Ganz allgemeine Überlegungen vor dem Kauf:


  • Wenn mein Kind ein Tier möchte, muss ich mir darüber im Klaren sein, dass das Tier dem Kind langweilig werden könnte und ich mich dann darum kümmern muss. (- gerade bei sehr kleinen Kindern!!)



  • Vergewissere dich, dass es im näheren Umfeld
    des Tieres keinen Allergiker gibt.
    Besonders die Person, die sich um das Tier kümmern soll,
    sollte sich sicher sein,
    dass sie keine Allergie gegen das Fell des Tieres hat.



  • Möchte man nur eine einzelne Rennmaus, muss man sich darüber im klaren sein, auch wenn du ein stressigen Arbeits- oder Schultag hattest, denn da kann das Mäuschen nichts dazu,
    dass diese Rennmaus jeden Tag mindestens drei Stunden Beschäftigung braucht.
    Gerade einzelne Wellensittiche brauchen
    einzelne Kuschel-/Spielstunden mit permanenter Beschäftigungstherapie.
    Hat man zwei oder mehrere Rennmäuse,
    beschäftigen sie sich größten Teils selbst
    und sind super glücklich, wenn sie zusammen
    durch das Zimmer toben können.
    Rennmäuse sind allerdings noch die Tiere auf dieser Homepage,
    die man am allerwenigsten allein halten sollte.
    Sie erlangen keine so feste Bindung zu Menschen, wie beispielsweise Ratten. Außerdem kuscheln sie viel.
    Egal wie viele Mäuse man hat, ob 2 oder 20,
    man wird sie immer nur in einem Haufen,
    übereinander schlafen sehen.
    Sie haben besonders enge Familienverbände und
    es macht Spaß diese zu beobachten.
    Eine einzelne Rennmaus macht keinen Spaß, denn genau das Beobachten, macht den Reiz bei dieser Tierart aus.
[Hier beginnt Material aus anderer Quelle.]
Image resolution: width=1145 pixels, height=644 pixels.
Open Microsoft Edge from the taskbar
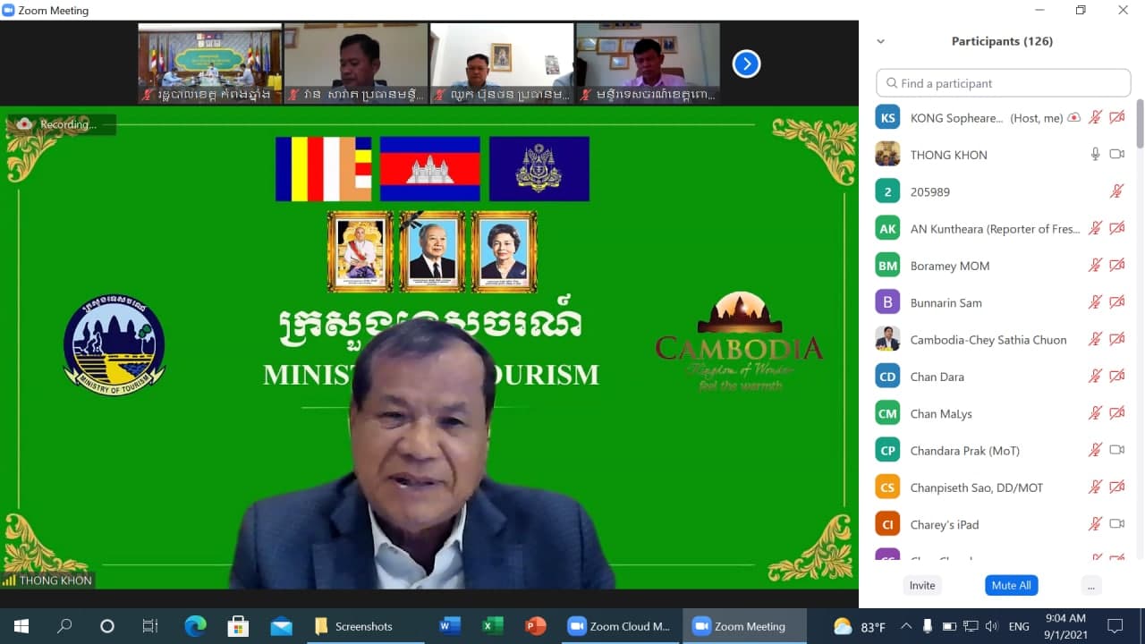coord(195,626)
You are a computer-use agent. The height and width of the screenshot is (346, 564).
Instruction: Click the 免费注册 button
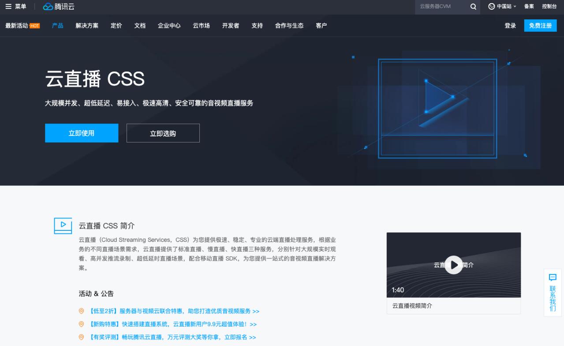[x=540, y=26]
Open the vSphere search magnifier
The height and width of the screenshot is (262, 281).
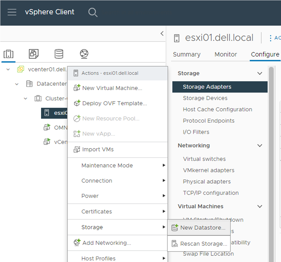93,12
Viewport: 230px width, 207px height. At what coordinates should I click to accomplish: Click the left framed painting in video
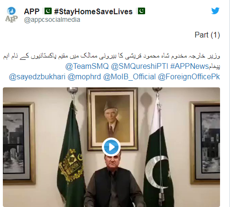pos(18,143)
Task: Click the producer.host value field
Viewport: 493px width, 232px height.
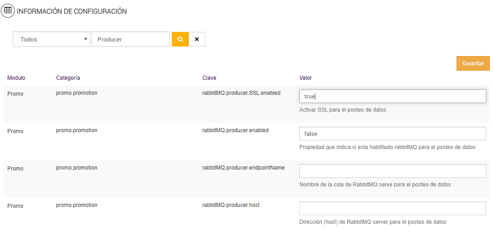Action: click(x=392, y=208)
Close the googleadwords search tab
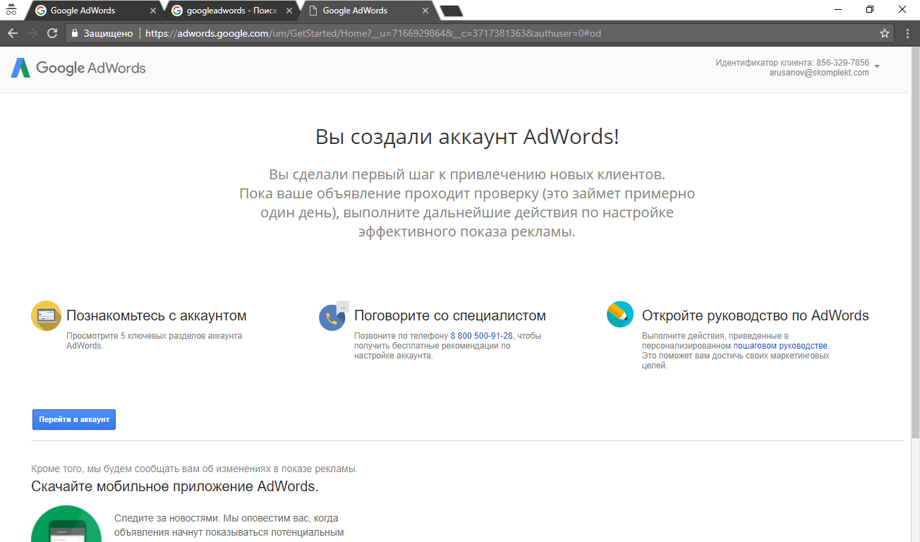Viewport: 920px width, 542px height. pyautogui.click(x=289, y=11)
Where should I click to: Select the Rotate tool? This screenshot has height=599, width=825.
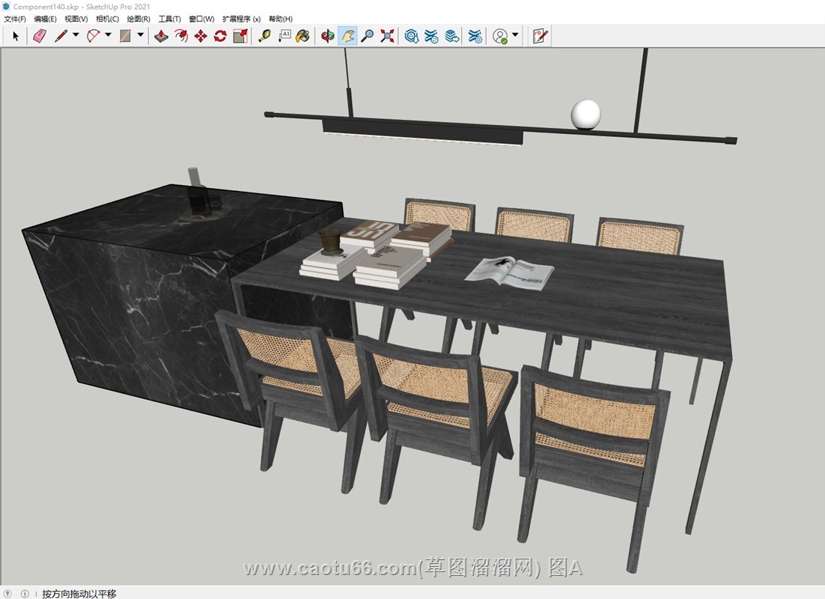point(220,35)
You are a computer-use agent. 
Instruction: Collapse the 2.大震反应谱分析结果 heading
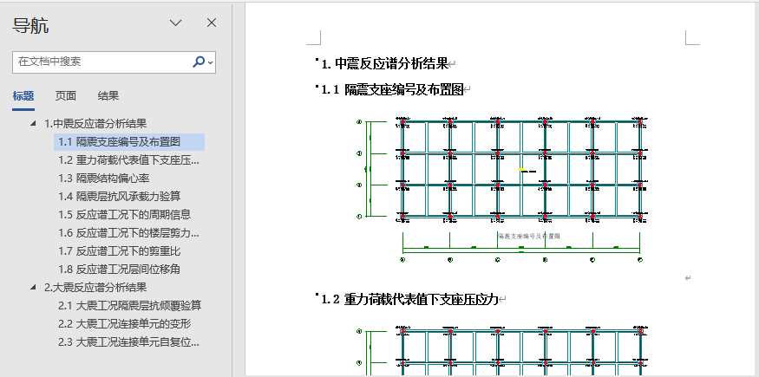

  • Der Käfig muss bei Rennmäusen nur sehr selten gesäubert werden,
    denn sie urinieren kaum. Dennoch sollte es, je nach Größe des Käfigs, aller mindestens ein mal im Monat gemacht werden.



  • Eine Rennmaus wird durchschnittlich leider nur 1-3 Jahre alt,
    ähnlich wie Ratten.
    Dennoch ist es eine schöne zeit mit ihnen zusammen.
    Gerade weil sie ein so kurzes Leben haben, sollte man alles tun,
    damit es ein tolles Leben für sie ist!!



  • Wie alle anderen Tiere auch machen Rennmäuse
    auch ganz gern mal Dreck.
    Sie lieben es zu buddeln und ein Halter der seine Tiere im Gitterkäfig hält und nicht im Terrarium,
    wird etwa jeden Tag die Einstreu nachfüllen müssen,
    da sie sonst alles nach draußen befördert haben.
    Man sollte da also nicht so zimperlich sein.



  • Ebenso wie wir Menschen, werden auch Rennmäuse einmal krank.
    Tierartkosten können unter Umständen auch mal etwas höher ausfallen, auch wenn man bei solch kleinen Tieren
    leider selten etwas machen kann.
    Menschen die sich bei diesem Punkt nicht sofort an die Stirn tippen und sich fragen:
    "Was soll das? Das ist doch selbstverständlich, dass ich alles für mein Tier mache!",
    sollten besser noch einmal überlegen, ob sie sich überhaupt ein Tier (egal welcher Art) anschaffen sollten!
Sollten euch alle diese Punkte nichts ausmachen und eher lächerlich erscheinen - dann würde ich mal sagen,
dass eure zukünftigen Ratten ein tolles Leben haben werden!!!

Ich wünsche euch viel Spaß miteinander!!